Required action: Examine the data below and state how many lines contain "sidebar", offering no other words.

+++ Given data

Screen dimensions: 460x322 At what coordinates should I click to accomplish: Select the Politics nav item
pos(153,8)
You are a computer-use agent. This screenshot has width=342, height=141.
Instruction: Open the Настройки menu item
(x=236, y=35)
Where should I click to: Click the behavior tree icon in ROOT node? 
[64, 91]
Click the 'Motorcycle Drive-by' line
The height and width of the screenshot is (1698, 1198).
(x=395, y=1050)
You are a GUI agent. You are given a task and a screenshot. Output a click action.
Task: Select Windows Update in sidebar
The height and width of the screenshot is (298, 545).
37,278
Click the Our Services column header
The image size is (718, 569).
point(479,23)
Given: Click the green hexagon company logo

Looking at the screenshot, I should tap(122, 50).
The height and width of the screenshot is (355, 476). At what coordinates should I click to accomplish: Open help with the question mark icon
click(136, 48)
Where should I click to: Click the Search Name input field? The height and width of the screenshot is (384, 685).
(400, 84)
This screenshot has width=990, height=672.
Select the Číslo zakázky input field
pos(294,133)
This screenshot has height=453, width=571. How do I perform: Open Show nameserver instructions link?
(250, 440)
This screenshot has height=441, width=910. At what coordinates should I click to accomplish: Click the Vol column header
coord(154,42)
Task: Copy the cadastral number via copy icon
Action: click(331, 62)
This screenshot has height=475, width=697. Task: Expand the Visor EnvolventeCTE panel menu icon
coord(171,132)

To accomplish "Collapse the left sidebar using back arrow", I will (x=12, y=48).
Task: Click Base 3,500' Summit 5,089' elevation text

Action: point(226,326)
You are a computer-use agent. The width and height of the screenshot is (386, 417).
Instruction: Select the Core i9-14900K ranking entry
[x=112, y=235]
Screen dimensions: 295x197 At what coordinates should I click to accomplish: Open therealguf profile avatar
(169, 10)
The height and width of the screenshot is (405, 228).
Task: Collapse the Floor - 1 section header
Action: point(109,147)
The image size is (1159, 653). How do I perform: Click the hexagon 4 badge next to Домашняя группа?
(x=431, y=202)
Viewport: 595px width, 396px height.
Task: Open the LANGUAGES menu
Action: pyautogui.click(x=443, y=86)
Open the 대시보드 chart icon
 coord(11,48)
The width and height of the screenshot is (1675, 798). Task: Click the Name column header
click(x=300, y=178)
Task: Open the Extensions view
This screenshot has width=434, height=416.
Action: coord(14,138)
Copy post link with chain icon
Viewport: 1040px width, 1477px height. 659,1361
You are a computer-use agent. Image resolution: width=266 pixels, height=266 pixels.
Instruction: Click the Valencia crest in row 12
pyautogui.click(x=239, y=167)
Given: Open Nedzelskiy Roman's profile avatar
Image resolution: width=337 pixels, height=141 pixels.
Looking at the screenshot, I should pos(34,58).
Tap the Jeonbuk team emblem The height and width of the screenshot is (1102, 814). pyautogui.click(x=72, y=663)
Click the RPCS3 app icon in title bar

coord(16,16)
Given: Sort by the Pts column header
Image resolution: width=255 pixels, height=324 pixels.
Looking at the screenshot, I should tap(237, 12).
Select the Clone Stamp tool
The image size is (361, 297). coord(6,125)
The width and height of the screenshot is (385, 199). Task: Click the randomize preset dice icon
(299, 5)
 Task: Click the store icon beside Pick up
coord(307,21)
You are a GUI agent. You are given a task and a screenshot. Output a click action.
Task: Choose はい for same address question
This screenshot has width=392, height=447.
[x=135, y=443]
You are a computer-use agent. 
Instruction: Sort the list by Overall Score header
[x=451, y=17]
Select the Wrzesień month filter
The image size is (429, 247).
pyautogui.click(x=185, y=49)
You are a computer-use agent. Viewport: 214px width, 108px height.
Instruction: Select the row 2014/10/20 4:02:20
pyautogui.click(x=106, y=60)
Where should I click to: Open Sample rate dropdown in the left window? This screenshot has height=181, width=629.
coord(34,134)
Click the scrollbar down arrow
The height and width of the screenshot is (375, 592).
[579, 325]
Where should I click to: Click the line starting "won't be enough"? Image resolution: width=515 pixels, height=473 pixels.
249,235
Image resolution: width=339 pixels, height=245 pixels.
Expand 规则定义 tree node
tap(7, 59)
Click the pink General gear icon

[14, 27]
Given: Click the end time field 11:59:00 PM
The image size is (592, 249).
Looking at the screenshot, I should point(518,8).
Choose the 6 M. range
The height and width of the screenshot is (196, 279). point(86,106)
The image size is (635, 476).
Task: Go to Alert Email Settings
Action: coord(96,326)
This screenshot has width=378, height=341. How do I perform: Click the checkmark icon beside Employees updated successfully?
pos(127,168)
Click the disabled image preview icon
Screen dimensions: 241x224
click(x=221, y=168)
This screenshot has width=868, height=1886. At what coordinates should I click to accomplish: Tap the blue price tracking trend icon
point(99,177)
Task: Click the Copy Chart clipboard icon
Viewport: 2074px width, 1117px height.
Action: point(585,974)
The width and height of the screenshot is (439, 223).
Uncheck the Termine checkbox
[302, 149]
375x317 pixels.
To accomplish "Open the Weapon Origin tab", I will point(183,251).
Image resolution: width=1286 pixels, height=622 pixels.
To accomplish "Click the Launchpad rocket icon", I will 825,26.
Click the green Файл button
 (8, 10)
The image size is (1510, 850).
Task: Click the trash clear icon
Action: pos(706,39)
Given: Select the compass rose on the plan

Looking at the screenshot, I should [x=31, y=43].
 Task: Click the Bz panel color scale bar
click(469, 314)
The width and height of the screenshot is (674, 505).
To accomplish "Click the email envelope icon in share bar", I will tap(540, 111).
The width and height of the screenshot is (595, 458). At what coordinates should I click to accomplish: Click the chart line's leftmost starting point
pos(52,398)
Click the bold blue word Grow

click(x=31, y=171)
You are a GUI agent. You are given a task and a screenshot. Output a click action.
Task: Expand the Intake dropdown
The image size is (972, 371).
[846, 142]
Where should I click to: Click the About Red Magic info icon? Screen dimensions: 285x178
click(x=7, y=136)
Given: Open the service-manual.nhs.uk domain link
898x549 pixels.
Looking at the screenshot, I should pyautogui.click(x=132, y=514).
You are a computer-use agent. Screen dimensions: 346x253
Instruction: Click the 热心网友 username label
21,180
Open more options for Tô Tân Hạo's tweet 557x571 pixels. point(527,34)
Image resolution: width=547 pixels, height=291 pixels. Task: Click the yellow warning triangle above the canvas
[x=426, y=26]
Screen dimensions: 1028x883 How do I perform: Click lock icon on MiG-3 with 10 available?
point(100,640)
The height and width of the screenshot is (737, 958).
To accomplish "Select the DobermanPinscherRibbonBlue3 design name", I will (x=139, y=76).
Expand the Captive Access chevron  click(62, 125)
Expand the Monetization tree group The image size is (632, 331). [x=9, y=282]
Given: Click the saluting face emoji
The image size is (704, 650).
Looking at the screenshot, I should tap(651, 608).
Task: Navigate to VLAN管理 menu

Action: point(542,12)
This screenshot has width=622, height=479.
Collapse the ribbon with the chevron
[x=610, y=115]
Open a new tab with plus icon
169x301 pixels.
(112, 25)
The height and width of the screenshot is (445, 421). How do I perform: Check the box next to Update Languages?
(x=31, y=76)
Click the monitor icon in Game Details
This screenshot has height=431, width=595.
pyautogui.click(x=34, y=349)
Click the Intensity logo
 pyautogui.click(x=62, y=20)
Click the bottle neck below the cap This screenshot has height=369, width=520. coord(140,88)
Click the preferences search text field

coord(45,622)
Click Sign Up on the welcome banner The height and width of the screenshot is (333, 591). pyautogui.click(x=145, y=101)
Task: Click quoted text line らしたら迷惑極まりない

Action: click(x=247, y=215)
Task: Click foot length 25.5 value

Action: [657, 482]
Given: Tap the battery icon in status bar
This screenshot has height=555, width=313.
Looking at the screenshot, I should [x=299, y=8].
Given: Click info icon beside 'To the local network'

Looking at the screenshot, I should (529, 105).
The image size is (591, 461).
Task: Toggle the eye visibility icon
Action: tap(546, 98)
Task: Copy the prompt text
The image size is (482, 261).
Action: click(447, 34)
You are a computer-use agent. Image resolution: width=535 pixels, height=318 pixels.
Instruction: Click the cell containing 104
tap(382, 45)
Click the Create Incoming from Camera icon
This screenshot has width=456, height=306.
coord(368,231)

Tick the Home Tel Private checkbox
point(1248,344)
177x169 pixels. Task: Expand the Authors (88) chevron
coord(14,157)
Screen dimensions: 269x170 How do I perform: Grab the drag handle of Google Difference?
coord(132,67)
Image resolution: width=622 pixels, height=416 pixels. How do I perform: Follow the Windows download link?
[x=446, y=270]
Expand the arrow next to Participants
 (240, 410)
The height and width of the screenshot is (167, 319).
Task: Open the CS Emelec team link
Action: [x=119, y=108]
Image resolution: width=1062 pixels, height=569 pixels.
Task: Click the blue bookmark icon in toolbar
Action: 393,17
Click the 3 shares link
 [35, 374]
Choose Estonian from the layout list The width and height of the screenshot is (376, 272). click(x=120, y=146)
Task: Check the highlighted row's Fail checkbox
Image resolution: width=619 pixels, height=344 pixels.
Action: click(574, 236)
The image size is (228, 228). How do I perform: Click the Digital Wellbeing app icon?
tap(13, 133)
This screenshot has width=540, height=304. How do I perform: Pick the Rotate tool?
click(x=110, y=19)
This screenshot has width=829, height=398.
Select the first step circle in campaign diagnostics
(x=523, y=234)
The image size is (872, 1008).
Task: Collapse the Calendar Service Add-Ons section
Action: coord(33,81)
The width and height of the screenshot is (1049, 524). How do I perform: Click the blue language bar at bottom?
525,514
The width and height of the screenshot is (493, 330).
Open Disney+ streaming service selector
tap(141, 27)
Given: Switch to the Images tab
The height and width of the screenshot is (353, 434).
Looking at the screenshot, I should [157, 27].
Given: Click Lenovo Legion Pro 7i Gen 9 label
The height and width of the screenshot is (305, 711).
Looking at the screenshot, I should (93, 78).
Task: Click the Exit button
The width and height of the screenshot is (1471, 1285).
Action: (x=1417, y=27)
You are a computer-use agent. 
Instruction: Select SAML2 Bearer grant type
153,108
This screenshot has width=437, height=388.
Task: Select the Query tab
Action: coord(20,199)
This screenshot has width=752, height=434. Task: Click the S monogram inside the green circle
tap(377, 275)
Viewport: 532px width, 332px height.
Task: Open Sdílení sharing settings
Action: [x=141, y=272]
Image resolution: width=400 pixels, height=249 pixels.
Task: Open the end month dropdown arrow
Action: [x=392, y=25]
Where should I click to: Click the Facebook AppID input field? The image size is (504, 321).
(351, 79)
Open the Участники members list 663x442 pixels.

++++++

Finished exercise: 2